It is known that radiosensitive lymphocytes which arise in the reticular tissue of the lymph glands are the cells primarily responsible for the recognition and destruction of allografts. It follows, therefore, that lymphoid ablation should inhibit or prevent the rejection of allografts.
In the past total body irradiation (TBI) utilizing an external beam has been utilized to abrogate allograft rejection. However, the dose of TBI required for a permanent acceptance of an allograft is lethal to bone marrow cells, both proximal and distal, and to the cells of the gastro-intestinal mucosa. This and other complications have led the art to seek immunosuppresive methods employing radioactive compounds, the .beta.-emissions of which will selectively destroy lymphoid tissue.
It is known that .sup.109 Pd labeled hematoporphyrin, a .beta.-emitting radioactive agent with a half life of 13.4 hours, a beta emission of 1.028 MeV maximum, and a scatter area of 2 mm can satisfy many of the criteria for this purpose. (Fawwaz et al, J. Nucl.

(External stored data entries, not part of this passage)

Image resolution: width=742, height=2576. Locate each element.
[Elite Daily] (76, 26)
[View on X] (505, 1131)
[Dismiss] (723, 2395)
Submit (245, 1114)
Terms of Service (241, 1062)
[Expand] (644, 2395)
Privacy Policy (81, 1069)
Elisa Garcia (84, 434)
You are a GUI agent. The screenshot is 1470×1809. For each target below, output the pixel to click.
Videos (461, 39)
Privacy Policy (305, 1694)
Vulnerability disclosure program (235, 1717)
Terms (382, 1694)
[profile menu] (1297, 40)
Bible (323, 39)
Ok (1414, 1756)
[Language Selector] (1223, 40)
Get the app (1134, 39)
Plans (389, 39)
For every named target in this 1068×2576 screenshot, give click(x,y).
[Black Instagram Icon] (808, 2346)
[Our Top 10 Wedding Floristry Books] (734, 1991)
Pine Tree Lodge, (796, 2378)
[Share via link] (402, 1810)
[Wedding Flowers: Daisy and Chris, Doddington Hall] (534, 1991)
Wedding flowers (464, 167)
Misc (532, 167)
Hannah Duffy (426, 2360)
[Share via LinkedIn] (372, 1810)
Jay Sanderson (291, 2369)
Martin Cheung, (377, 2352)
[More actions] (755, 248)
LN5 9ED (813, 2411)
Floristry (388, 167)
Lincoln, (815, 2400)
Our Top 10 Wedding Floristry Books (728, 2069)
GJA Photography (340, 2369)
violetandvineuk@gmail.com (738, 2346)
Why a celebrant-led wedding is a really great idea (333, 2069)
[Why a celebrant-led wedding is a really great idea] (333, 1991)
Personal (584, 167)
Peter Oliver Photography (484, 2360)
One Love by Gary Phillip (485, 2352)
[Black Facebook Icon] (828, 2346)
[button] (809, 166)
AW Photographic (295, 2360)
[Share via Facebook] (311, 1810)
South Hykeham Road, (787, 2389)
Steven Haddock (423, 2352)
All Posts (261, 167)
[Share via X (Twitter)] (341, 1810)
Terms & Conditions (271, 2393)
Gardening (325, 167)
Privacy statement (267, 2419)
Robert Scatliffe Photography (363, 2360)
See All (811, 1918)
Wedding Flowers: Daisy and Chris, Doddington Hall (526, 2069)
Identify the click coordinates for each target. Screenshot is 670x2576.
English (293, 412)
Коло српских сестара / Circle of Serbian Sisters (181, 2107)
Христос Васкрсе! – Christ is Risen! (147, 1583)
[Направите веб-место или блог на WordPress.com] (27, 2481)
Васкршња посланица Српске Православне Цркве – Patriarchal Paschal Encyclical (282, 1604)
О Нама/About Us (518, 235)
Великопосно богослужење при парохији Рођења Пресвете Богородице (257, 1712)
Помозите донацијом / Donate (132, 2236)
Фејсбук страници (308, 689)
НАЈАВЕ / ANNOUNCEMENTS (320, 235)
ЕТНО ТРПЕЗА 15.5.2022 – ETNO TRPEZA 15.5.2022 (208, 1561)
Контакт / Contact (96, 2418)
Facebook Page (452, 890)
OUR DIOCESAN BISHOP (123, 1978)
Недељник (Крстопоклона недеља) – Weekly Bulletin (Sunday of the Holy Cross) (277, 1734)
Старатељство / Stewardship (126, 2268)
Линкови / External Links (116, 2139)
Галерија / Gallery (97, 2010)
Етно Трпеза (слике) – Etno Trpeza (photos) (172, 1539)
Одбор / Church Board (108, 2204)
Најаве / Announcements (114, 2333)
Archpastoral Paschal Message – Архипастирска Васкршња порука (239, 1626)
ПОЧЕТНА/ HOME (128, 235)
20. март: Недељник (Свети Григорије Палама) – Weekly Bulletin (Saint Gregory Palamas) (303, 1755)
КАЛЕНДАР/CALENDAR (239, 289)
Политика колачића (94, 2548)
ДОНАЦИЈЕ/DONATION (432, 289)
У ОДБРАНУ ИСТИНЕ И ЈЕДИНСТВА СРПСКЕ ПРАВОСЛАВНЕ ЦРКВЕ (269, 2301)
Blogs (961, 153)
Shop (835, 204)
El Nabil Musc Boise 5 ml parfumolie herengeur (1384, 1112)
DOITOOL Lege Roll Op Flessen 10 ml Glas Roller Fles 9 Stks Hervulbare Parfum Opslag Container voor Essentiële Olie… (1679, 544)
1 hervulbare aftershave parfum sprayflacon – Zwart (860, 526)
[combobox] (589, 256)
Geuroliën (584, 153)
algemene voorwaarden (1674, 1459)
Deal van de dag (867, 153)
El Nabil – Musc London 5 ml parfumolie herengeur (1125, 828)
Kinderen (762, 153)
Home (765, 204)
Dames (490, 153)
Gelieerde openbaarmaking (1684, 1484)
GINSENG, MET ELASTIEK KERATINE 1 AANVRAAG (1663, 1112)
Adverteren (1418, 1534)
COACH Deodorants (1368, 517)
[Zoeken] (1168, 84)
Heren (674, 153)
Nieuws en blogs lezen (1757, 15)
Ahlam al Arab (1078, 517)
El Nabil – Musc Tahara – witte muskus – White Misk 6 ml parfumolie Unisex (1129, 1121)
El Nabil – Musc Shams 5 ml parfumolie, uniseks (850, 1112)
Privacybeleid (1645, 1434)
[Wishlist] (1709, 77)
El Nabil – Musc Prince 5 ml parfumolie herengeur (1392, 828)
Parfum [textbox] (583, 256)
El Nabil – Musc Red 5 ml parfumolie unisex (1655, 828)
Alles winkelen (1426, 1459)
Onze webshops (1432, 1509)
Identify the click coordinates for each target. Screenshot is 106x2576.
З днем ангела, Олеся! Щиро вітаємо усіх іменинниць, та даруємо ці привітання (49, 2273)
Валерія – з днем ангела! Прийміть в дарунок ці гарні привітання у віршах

Med. 12:231-236, 1981 and Fawwaz et al, J. Nucl. Med. 15:997-1002, 1974) Palladium-109-hematoporphyrin (Pd-H) preferentially localizes in lymphoid organs as well as in the liver, kidney and central bone marrow. The affinity of Pd-H for distal bone marrow and intestinal tissue is low. In the rat a single treatment of a future transplant recipient with sublethal Pd-H (24 m Ci/Kg) and rabbit anti-rat lymphocyte globulin (ALG) leads to permanent cardiac allograft acceptance across a minor histocompatibility barrier and a significant prolongation across a major histocompatibility difference.
Unfortunately, Pd-H has a relatively high concentration in non-lymphoid organs such as the liver, kidney, adrenals and ovaries. For this reason the art has continued to seek other .beta.-emitters which will concentrate more selectively in the lymphoid organs, thereby to inhibit the rejection of allografts by lymphoid ablation.